### Problem requirements
Output only the lines below from the one containing "You are a computer-use" to the one containing "Instruction: Go to the Review step", exactly as written, both ends kept.

[[ Provided entries open ]]

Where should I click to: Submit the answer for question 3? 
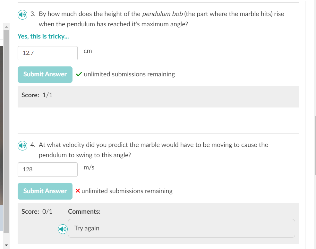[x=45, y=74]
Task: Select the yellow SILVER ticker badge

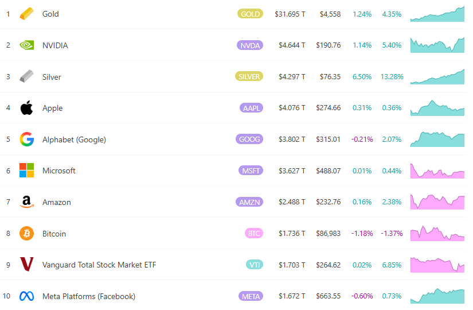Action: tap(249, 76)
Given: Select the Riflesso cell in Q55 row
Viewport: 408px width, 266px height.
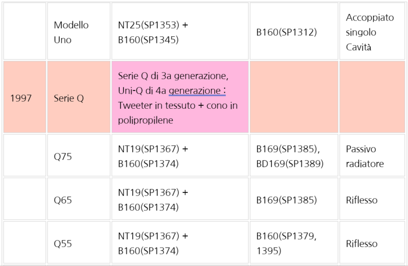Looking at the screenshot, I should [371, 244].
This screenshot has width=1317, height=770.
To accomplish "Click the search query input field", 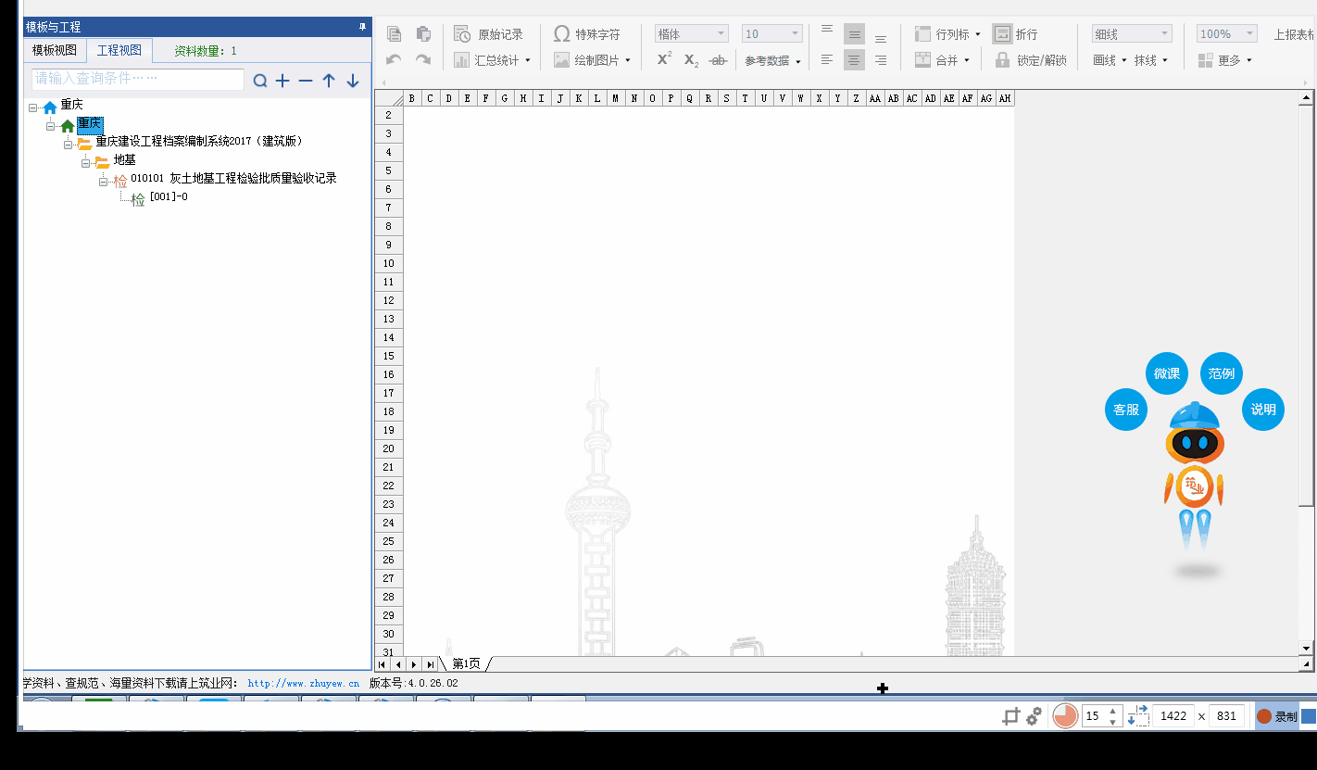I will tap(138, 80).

[[ Provided entries closed ]]
[[ Provided entries open ]]

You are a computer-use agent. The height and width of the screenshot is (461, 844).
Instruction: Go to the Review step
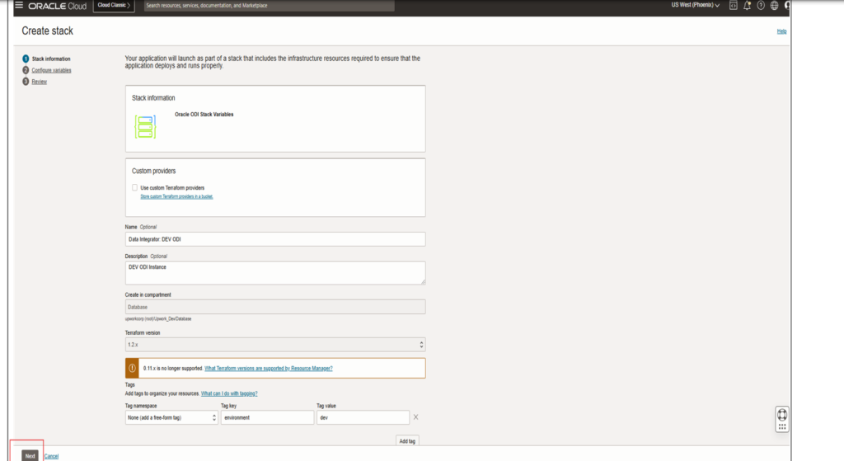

[[ Provided entries closed ]]

### Exercise response
You are a computer-use agent. The height and width of the screenshot is (461, 844).
Instruction: Go to the Review step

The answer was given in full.